(Stored data entries)

——————————

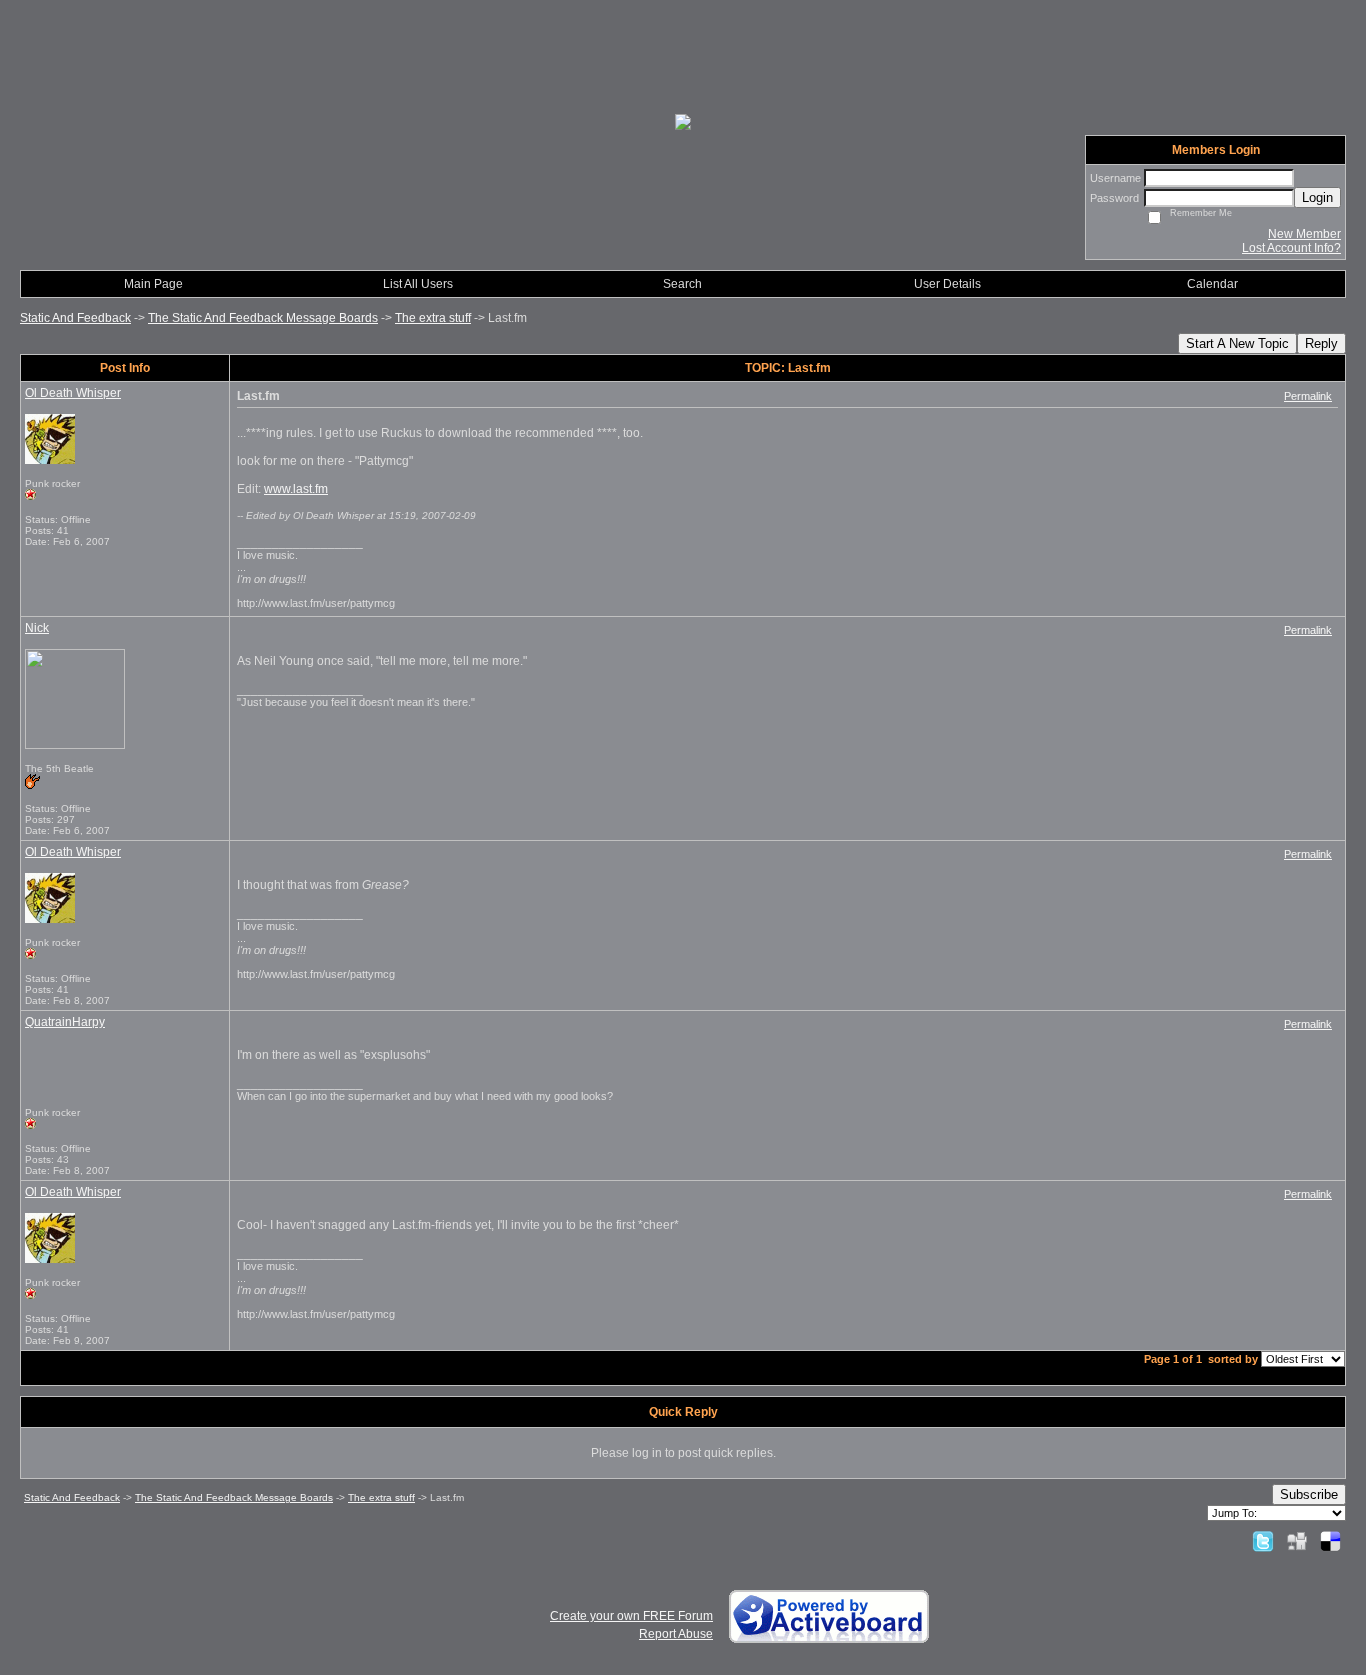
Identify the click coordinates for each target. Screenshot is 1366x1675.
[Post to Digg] (1297, 1541)
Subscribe (1309, 1494)
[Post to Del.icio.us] (1330, 1541)
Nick (37, 628)
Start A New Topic (1237, 343)
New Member (1304, 234)
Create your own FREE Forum (631, 1616)
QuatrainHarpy (65, 1022)
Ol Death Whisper (73, 393)
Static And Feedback (75, 318)
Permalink (1308, 396)
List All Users (418, 284)
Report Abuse (676, 1634)
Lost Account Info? (1291, 248)
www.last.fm (296, 489)
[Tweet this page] (1263, 1541)
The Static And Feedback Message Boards (263, 318)
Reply (1321, 343)
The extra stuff (433, 318)
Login (1317, 197)
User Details (947, 284)
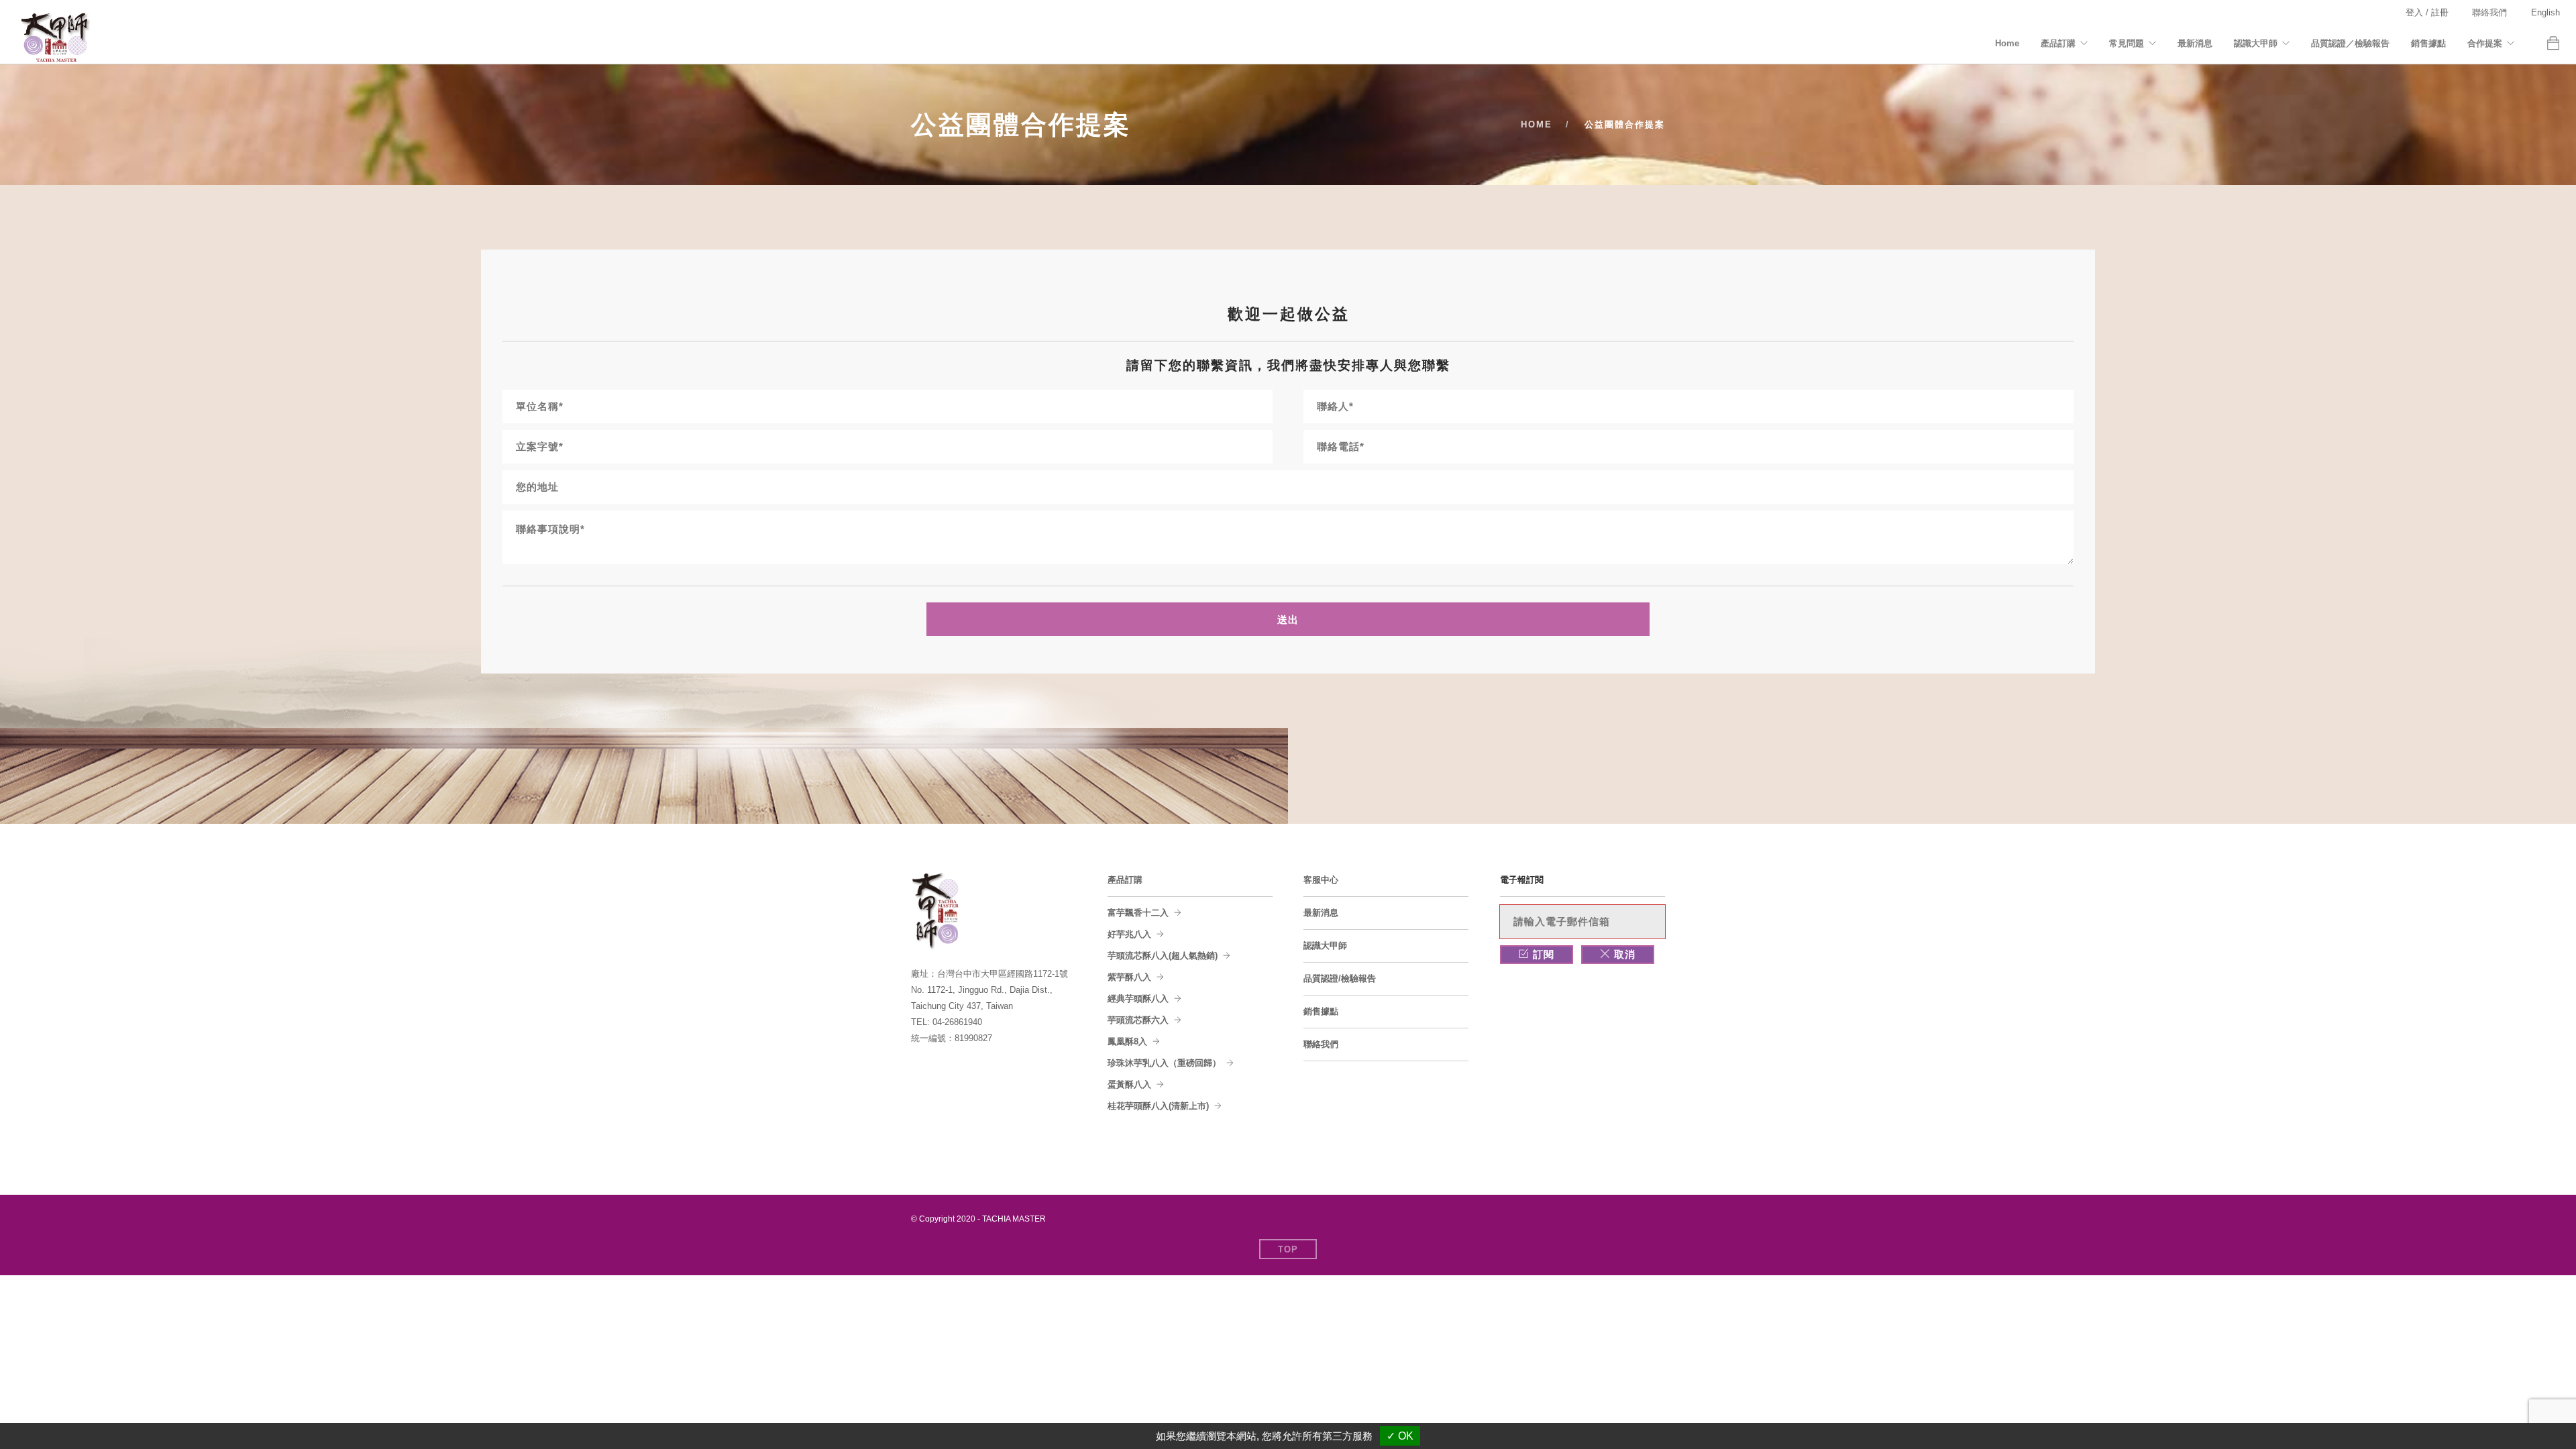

——————————

• _Task statement_
Omit each image and transcribe the remaining records word for word.

• _Exercise output_
Identify the click coordinates for each target. Screenshot is 1366x1675.
[Post to Digg] (1297, 1541)
Subscribe (1309, 1494)
[Post to Del.icio.us] (1330, 1541)
Nick (37, 628)
Start A New Topic (1237, 343)
New Member (1304, 234)
Create your own FREE Forum (631, 1616)
QuatrainHarpy (65, 1022)
Ol Death Whisper (73, 393)
Static And Feedback (75, 318)
Permalink (1308, 396)
List All Users (418, 284)
Report Abuse (676, 1634)
Lost Account Info? (1291, 248)
www.last.fm (296, 489)
[Tweet this page] (1263, 1541)
The Static And Feedback Message Boards (263, 318)
Reply (1321, 343)
The extra stuff (433, 318)
Login (1317, 197)
User Details (947, 284)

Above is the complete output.